Many computer graphics students have difficulty understanding and applying the applicable mathematics. The mathematics required for computer graphics does not normally involve calculus, but it can be intense nonetheless. Extensive applications of algebra, trigonometry, analytical geometry, matrices, quaternions, and geometric algebra permeate the study and teaching of computer graphics. It is often hard to find sources in the mathematics curriculum where these topics can be learned at a suitable level. This slim volume could be a computer graphics student’s (and professor’s) next best friend.

The sequence of topics starts at the very beginning with a personal reflection on the author’s study of mathematics and an introduction to the book. The next chapter starts with a review of number systems, and basic algebra--for example, at the level of high school algebra--follows. Next, in order, are chapters on trigonometry, Cartesian coordinates, and vectors, followed by a lengthy chapter on transforms of vectors in two-dimensional and three-dimensional space. A pair of chapters on interpolation and curves and patches (for example, Bezier curves and splines) introduces handling approximations and fitting. Another long chapter on analytical geometry builds on the topics developed in the previous chapters on vectors and transforms. Barycentric coordinates are not often studied, but Vince makes them his next topic in the development of analytical geometry. A chapter on geometric algebra (for example, Clifford algebras) concludes the formal presentation of content. The last chapter has more than a dozen practical problems that are worked out at length.
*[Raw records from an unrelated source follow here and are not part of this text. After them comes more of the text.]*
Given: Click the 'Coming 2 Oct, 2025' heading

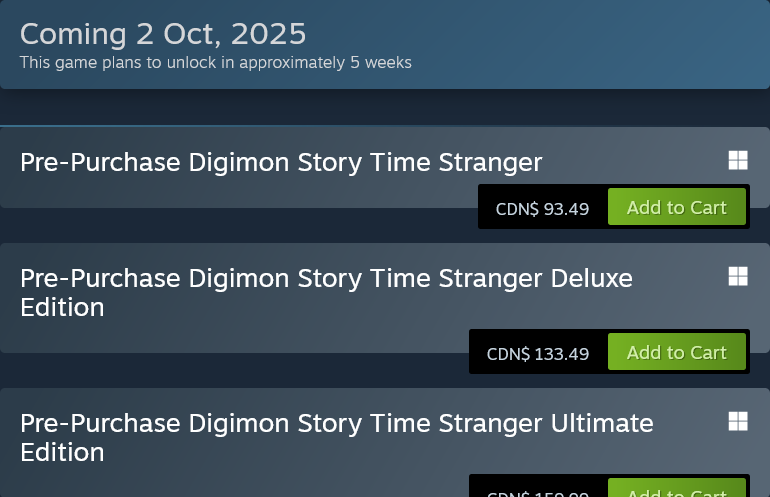Looking at the screenshot, I should pos(163,34).
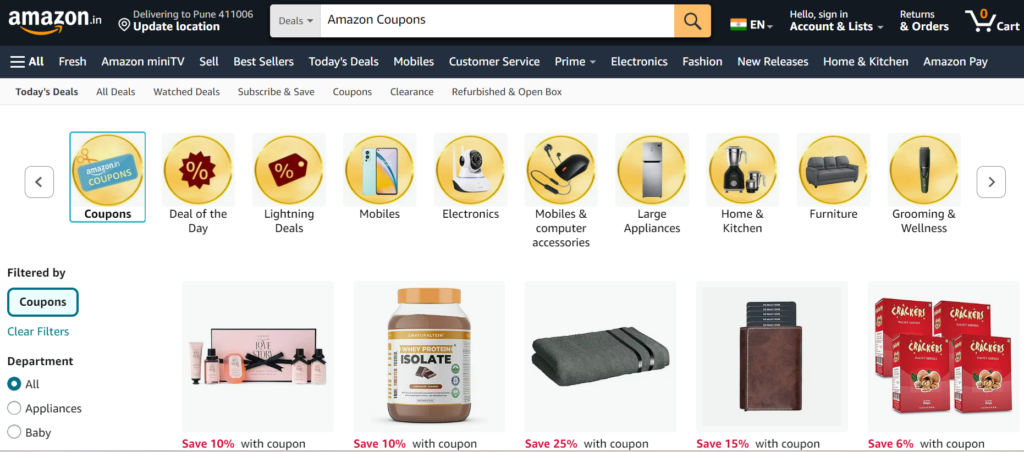This screenshot has height=452, width=1024.
Task: Open the shopping cart icon
Action: point(993,21)
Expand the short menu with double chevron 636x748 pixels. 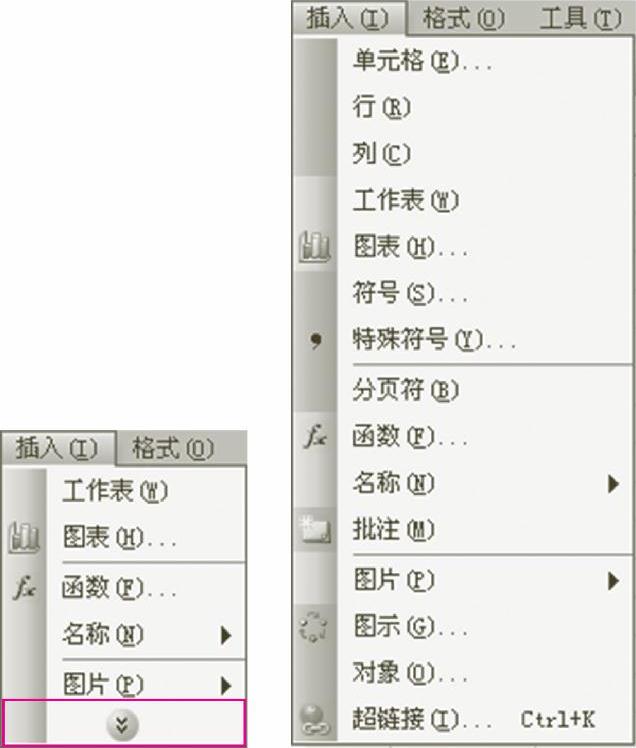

The topics are developed linearly and coherently, the style of writing is crisp, and the approach is practical. Although the theory is light, rigorous detailed derivations on each topic--sometimes from more than one approach--are plentiful and characterize the author’s approach throughout the entire book. It is surprising to find really practical mathematics packaged in about 300 pages. For those studying or teaching computer graphics, this book will be a valuable companion to have on hand.

Reviewer:  Anthony J. Duben Review #: CR138420 (1107-0718)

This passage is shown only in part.